### Activity
Which lines below fall between the one containing "Screenshot is 1438x2576." and the one containing "[Pinterest] (334, 1051)"? Repeat them exactly, counting both of those lines, and add nothing else.

(Beginning of Task input)

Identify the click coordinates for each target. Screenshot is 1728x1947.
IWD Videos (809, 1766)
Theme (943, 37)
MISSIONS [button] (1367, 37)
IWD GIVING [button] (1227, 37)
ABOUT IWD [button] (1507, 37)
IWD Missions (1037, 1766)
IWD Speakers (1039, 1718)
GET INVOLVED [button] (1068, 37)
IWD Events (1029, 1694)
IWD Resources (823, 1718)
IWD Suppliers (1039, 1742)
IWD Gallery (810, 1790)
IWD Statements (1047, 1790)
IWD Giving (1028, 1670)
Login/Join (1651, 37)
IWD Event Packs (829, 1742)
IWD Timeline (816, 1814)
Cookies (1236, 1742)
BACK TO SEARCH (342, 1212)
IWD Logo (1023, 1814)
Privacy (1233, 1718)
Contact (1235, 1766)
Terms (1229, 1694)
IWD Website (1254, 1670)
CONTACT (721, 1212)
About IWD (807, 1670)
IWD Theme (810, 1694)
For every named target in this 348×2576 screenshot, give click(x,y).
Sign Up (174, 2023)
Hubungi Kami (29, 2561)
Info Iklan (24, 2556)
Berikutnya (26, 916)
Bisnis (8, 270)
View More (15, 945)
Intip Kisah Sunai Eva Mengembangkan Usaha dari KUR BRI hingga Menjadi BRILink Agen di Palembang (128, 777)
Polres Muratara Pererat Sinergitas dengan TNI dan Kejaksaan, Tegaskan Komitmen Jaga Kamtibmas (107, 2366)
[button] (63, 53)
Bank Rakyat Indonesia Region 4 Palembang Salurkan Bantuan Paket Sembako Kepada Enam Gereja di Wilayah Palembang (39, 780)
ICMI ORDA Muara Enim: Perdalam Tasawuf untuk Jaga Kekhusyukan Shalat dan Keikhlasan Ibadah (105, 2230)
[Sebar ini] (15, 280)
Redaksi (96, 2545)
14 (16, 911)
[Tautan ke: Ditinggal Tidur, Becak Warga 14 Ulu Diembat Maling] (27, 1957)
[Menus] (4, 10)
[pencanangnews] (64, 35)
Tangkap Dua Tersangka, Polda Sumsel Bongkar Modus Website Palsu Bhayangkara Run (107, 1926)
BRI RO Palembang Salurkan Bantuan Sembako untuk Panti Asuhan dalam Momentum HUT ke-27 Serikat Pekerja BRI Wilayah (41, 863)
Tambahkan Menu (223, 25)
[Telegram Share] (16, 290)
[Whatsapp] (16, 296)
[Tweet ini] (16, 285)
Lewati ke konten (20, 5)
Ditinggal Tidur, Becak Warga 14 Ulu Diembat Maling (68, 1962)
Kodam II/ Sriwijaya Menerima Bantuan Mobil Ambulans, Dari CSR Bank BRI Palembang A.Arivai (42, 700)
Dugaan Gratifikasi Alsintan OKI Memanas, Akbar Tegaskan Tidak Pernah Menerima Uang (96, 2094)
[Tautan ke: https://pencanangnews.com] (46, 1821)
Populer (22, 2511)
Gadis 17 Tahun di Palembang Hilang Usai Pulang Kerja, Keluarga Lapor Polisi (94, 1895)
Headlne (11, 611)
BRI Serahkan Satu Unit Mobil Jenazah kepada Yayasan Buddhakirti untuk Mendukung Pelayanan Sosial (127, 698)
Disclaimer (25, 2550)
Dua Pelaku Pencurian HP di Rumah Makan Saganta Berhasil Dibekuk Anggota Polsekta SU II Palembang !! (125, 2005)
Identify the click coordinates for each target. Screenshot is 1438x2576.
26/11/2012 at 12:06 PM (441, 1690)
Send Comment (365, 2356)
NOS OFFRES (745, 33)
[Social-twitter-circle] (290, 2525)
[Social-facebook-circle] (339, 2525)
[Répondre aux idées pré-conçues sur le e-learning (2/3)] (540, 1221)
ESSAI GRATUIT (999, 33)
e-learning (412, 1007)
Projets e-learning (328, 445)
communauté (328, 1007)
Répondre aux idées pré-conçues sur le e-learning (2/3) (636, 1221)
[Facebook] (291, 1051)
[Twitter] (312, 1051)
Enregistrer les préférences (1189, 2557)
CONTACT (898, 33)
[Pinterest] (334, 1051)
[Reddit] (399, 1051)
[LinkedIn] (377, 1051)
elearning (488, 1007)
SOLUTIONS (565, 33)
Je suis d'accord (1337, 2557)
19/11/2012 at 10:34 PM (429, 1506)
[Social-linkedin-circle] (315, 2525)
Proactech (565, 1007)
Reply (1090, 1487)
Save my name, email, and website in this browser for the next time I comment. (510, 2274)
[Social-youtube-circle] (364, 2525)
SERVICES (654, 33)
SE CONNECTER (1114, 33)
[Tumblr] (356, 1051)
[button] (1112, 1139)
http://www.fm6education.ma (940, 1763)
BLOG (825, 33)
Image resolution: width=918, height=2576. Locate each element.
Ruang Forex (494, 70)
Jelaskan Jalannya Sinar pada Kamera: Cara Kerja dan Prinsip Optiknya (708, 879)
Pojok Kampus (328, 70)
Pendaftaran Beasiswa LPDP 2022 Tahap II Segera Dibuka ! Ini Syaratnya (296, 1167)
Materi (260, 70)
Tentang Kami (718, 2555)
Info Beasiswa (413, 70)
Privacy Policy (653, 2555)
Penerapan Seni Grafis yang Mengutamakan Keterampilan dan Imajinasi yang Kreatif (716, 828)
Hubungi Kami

(End of Task input)

### Result for this exercise
Identify the click coordinates for each target. Screenshot is 1438x2576.
26/11/2012 at 12:06 PM (441, 1690)
Send Comment (365, 2356)
NOS OFFRES (745, 33)
[Social-twitter-circle] (290, 2525)
[Social-facebook-circle] (339, 2525)
[Répondre aux idées pré-conçues sur le e-learning (2/3)] (540, 1221)
ESSAI GRATUIT (999, 33)
e-learning (412, 1007)
Projets e-learning (328, 445)
communauté (328, 1007)
Répondre aux idées pré-conçues sur le e-learning (2/3) (636, 1221)
[Facebook] (291, 1051)
[Twitter] (312, 1051)
Enregistrer les préférences (1189, 2557)
CONTACT (898, 33)
[Pinterest] (334, 1051)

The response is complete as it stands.